* **WHAT TO PRODUCE**:
Reproduce every line of the listing as written, apart from the pictures.

* **INFORMATION PROVIDED**:
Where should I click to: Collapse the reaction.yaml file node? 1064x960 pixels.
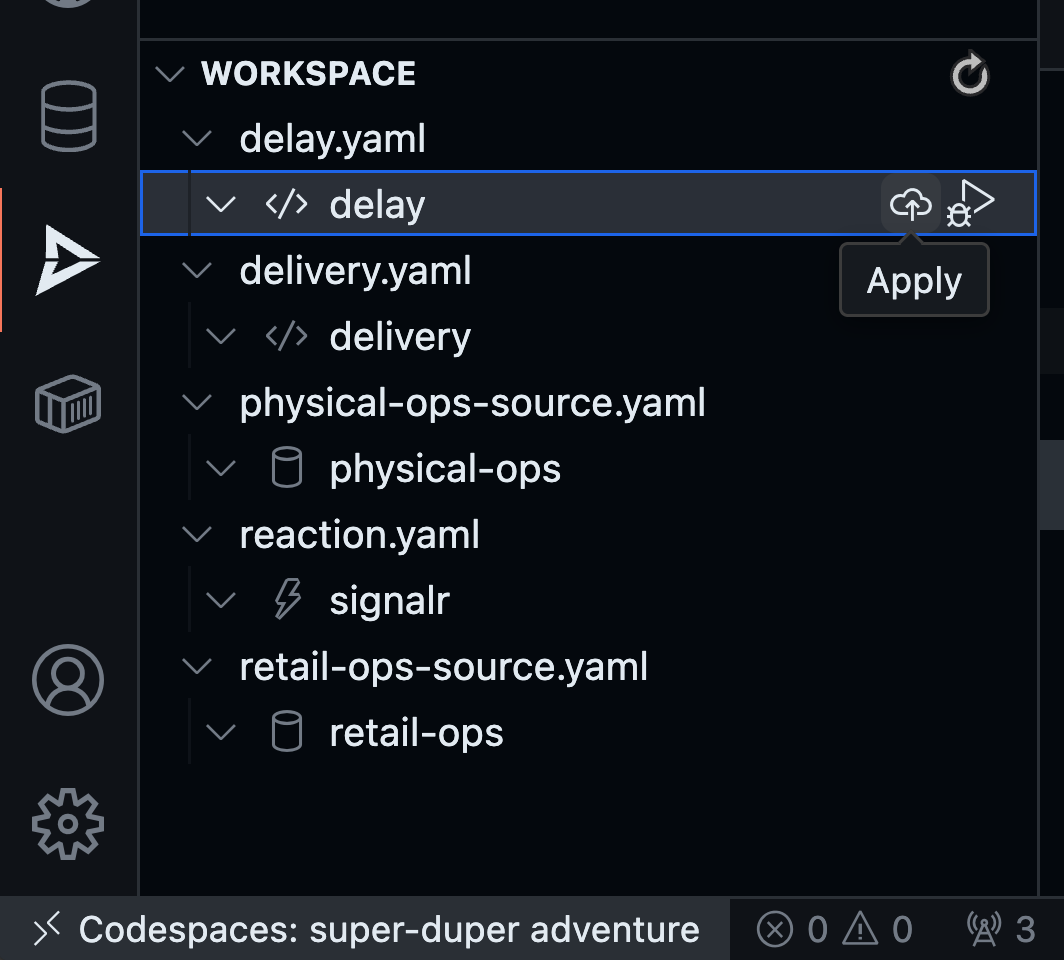[x=199, y=534]
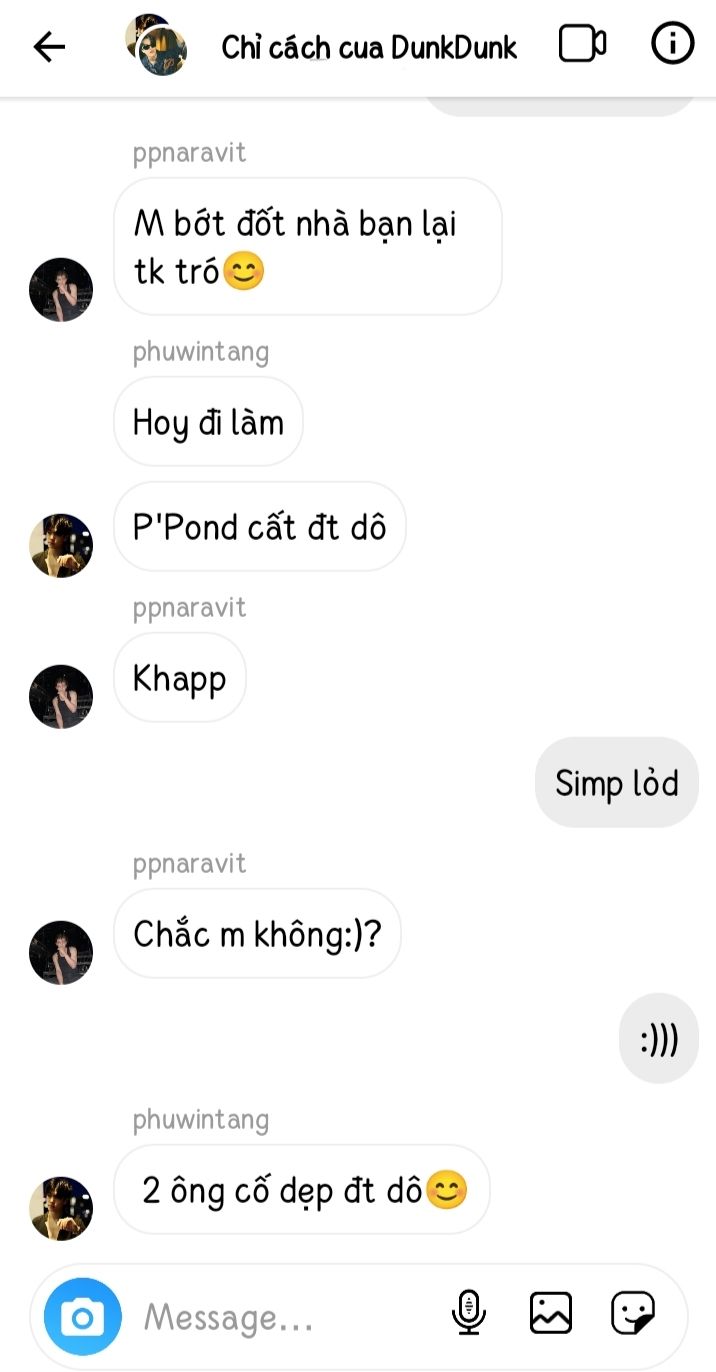The image size is (716, 1372).
Task: Open sticker picker icon
Action: click(x=633, y=1313)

* **THE ANSWER**:
Where should I click to: Collapse the reaction.yaml file node? 1064x960 pixels.
[x=199, y=534]
The image size is (716, 1372).
Task: Open sticker picker icon
Action: click(x=633, y=1313)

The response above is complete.